=== Task requirements ===
Reproduce exactly, and only, the lines below from the one containing "Zarezerwuj (913, 217)" through the one containing "Cookie Policy (UK) (470, 2520)".

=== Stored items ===

▬▬▬▬▬▬

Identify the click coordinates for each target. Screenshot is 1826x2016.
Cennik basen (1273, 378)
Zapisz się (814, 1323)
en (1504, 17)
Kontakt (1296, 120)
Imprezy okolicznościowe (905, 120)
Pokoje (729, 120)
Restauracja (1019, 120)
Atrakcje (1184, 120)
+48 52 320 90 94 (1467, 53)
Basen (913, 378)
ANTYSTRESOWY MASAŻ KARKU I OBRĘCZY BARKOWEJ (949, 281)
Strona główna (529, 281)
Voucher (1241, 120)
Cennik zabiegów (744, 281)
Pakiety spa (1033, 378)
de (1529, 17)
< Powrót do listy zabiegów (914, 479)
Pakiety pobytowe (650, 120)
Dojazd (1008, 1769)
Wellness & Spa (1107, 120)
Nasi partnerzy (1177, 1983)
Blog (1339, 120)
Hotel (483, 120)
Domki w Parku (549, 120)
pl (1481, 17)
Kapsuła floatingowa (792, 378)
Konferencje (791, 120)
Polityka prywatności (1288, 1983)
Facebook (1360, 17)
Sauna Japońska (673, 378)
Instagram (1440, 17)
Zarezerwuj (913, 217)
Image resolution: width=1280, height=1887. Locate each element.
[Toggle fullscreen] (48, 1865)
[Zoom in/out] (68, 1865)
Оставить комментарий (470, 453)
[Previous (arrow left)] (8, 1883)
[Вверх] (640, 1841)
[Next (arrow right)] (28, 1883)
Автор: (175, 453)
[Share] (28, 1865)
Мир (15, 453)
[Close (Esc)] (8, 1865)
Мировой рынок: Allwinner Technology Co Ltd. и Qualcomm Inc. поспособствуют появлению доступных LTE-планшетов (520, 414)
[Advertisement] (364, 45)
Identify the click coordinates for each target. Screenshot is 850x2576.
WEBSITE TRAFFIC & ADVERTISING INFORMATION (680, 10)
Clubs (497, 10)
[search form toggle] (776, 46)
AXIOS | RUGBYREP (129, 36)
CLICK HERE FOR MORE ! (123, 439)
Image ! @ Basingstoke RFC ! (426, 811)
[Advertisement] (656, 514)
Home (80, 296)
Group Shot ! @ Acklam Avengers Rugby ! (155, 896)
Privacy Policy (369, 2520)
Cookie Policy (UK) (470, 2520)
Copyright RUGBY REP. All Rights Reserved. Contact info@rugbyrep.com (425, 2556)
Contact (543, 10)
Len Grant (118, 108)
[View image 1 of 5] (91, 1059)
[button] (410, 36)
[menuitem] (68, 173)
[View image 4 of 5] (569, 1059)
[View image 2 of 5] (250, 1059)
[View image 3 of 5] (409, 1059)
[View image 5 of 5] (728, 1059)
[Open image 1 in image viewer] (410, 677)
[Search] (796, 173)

▬▬▬▬▬▬

=== Finished task ===
Zarezerwuj (913, 217)
Image resolution: width=1280, height=1887. Locate each element.
[Toggle fullscreen] (48, 1865)
[Zoom in/out] (68, 1865)
Оставить комментарий (470, 453)
[Previous (arrow left)] (8, 1883)
[Вверх] (640, 1841)
[Next (arrow right)] (28, 1883)
Автор: (175, 453)
[Share] (28, 1865)
Мир (15, 453)
[Close (Esc)] (8, 1865)
Мировой рынок: Allwinner Technology Co Ltd. и Qualcomm Inc. поспособствуют появлению доступных LTE-планшетов (520, 414)
[Advertisement] (364, 45)
Identify the click coordinates for each target. Screenshot is 850x2576.
WEBSITE TRAFFIC & ADVERTISING INFORMATION (680, 10)
Clubs (497, 10)
[search form toggle] (776, 46)
AXIOS | RUGBYREP (129, 36)
CLICK HERE FOR MORE ! (123, 439)
Image ! @ Basingstoke RFC ! (426, 811)
[Advertisement] (656, 514)
Home (80, 296)
Group Shot ! @ Acklam Avengers Rugby ! (155, 896)
Privacy Policy (369, 2520)
Cookie Policy (UK) (470, 2520)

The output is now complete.